# [Exercise aim]
Where does the word "computer" occur in the data below? Copy each line that holds it.

# [Given data]
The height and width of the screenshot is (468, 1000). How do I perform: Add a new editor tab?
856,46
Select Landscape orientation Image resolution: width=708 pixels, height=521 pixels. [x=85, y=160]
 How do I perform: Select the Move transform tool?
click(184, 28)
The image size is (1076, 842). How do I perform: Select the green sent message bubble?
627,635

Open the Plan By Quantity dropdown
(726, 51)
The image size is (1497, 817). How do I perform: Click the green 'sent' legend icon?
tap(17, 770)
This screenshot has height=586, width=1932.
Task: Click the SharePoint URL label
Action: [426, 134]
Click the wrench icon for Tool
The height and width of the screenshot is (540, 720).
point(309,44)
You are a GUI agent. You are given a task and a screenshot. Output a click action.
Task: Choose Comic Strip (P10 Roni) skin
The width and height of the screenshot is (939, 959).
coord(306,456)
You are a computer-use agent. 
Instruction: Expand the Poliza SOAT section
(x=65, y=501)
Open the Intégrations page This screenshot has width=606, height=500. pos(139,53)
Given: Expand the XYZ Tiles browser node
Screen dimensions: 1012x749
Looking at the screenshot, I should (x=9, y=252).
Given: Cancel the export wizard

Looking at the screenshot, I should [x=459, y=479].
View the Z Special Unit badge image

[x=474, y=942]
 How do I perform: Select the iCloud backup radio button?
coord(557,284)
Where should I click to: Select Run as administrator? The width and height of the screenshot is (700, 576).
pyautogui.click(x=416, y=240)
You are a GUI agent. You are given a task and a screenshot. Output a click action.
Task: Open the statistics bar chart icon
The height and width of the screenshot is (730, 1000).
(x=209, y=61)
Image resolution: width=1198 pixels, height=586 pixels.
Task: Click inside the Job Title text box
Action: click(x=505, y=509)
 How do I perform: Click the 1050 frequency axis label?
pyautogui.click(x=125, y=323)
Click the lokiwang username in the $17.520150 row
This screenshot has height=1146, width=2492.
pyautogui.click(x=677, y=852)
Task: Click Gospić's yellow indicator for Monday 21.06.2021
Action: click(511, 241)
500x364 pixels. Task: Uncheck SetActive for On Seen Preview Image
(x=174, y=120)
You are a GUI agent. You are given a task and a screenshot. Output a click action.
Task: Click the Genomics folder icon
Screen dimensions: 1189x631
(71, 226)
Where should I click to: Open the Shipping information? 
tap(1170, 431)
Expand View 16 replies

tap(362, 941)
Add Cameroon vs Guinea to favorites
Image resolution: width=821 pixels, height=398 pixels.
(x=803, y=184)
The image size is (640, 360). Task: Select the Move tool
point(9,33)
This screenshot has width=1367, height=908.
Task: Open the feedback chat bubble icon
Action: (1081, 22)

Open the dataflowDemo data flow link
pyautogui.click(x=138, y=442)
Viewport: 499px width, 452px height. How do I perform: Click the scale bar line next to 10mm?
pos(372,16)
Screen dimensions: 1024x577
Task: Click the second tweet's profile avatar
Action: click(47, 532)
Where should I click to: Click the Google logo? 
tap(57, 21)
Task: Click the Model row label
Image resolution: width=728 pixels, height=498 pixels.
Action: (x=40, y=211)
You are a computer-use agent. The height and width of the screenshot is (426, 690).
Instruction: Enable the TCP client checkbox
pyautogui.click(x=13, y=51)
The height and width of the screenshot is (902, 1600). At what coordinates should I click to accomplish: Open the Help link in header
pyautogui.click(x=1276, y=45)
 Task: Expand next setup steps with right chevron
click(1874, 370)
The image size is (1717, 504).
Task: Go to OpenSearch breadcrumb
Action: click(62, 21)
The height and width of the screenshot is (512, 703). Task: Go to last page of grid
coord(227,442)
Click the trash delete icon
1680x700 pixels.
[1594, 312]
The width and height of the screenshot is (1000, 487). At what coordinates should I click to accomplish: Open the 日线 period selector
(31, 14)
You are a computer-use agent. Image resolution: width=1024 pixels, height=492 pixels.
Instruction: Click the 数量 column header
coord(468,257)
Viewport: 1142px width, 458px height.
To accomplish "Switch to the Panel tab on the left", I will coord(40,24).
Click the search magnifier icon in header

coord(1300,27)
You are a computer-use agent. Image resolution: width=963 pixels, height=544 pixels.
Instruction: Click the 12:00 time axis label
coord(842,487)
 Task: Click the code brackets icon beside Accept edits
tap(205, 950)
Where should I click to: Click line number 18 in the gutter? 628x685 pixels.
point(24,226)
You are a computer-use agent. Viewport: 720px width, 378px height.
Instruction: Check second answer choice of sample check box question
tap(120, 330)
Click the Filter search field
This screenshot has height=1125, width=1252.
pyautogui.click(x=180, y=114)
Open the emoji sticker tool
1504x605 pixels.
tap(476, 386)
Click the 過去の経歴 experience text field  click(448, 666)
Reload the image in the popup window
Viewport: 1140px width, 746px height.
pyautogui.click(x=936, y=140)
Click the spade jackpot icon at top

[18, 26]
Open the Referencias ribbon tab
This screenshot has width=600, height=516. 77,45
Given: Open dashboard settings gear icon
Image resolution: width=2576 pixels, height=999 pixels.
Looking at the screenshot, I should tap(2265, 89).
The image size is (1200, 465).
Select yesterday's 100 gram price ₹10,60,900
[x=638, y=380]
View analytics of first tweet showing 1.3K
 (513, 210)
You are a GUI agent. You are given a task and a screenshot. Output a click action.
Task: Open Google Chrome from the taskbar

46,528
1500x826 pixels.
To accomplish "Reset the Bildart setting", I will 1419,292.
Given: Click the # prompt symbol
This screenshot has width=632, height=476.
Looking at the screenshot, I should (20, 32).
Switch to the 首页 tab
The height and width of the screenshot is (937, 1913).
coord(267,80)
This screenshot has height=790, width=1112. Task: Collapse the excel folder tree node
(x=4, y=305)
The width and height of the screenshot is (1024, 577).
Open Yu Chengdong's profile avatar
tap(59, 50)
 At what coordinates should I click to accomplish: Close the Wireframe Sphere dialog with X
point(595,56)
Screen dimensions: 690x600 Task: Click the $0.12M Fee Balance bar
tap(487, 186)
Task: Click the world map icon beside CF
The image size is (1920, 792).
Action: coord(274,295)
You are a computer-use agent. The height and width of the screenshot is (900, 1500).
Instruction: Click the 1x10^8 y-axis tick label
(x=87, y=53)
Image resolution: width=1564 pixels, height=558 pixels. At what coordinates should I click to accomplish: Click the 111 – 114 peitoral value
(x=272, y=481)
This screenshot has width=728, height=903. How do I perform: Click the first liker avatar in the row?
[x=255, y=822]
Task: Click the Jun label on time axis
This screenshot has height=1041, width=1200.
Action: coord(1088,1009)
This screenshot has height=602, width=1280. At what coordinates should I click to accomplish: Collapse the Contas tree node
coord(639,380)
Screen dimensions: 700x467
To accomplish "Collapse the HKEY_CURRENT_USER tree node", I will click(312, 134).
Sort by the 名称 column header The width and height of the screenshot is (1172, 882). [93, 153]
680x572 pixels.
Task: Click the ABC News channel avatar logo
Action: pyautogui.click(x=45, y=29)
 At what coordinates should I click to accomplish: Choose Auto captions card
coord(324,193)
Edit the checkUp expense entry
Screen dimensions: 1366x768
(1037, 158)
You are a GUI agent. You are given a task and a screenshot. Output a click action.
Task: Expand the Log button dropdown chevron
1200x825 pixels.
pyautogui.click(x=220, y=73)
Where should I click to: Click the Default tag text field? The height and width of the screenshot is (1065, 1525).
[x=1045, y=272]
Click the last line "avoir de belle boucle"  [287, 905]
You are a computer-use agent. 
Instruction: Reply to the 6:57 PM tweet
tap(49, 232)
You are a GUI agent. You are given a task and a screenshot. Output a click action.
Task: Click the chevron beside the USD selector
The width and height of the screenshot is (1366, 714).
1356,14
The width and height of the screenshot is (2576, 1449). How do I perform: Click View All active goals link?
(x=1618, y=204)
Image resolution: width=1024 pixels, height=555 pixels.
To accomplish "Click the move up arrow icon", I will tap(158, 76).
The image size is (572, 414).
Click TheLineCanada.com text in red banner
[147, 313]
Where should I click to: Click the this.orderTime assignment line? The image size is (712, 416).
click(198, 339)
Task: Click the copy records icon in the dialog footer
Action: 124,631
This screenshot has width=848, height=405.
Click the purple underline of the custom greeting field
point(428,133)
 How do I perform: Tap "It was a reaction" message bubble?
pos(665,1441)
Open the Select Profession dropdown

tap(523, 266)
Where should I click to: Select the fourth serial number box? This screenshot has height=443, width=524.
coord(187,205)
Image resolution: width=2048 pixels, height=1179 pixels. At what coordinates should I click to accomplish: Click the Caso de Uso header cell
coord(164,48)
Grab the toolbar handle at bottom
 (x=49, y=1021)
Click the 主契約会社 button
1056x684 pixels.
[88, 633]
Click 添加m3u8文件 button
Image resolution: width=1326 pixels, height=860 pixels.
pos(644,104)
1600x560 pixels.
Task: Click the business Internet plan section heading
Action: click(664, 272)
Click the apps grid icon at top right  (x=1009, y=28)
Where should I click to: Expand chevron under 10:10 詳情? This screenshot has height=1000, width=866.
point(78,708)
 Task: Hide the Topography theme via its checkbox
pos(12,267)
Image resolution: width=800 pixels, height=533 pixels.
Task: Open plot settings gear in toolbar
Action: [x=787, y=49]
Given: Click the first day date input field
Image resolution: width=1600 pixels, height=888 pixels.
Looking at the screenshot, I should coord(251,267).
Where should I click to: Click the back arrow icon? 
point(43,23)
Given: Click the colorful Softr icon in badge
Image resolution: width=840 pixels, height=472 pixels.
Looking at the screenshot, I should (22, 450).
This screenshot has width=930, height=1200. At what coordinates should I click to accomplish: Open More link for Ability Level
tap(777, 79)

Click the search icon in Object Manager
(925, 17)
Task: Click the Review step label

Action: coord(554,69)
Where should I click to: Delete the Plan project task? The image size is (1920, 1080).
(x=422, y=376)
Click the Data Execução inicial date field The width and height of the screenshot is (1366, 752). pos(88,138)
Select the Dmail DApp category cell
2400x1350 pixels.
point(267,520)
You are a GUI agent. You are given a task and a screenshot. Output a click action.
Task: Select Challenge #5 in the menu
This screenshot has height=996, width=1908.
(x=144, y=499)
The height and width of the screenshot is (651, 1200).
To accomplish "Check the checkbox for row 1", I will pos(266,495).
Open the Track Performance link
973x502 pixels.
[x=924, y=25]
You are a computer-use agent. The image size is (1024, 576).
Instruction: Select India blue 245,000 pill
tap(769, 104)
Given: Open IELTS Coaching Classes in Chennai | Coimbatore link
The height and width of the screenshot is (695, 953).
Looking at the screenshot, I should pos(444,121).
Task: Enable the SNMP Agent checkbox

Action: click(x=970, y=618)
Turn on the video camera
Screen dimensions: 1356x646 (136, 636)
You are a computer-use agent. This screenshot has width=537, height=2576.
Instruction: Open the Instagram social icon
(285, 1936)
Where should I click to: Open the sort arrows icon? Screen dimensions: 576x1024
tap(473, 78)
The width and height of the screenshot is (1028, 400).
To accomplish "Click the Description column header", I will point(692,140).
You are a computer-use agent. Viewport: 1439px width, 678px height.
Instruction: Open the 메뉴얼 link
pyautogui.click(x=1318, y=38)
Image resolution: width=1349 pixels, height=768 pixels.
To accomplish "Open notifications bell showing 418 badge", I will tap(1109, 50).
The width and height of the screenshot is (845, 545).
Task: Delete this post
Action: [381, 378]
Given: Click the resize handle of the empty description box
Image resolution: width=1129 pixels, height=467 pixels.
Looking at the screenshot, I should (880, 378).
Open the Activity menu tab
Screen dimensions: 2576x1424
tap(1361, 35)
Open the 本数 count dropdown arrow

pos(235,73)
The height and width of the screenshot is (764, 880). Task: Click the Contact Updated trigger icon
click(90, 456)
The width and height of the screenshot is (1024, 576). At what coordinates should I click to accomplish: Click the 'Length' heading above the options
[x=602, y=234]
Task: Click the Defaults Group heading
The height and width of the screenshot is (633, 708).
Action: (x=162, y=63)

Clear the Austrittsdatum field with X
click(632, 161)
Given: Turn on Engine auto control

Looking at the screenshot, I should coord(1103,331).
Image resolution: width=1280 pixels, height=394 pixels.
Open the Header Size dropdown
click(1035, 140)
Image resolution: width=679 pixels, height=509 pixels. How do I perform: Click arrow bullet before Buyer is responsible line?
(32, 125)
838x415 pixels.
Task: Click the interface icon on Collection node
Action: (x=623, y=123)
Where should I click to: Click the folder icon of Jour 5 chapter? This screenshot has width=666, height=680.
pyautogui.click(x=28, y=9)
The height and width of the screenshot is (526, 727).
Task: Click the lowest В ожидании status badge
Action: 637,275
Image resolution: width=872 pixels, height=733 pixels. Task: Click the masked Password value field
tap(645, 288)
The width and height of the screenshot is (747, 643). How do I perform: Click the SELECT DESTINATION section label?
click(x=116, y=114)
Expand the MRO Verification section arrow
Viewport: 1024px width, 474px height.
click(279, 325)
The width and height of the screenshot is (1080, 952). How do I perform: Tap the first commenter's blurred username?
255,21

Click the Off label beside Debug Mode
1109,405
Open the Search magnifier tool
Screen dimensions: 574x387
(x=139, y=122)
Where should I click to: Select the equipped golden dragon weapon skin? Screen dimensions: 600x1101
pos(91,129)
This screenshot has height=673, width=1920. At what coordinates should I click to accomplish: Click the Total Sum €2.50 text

# [Exercise result]
You are a computer-use agent. 
You are a computer-use agent. The height and width of the screenshot is (426, 690).
You are a computer-use agent. Image resolution: width=1024 pixels, height=492 pixels.
You are a computer-use agent. Image resolution: width=963 pixels, height=544 pixels.
You are a computer-use agent. Viewport: 720px width, 378px height.
You are a computer-use agent. The height and width of the screenshot is (900, 1500).
You are a computer-use agent. 
You are a computer-use agent. The image size is (1024, 576).
You are a computer-use agent. This screenshot has width=537, height=2576.
You are a computer-use agent. Viewport: 1439px width, 678px height.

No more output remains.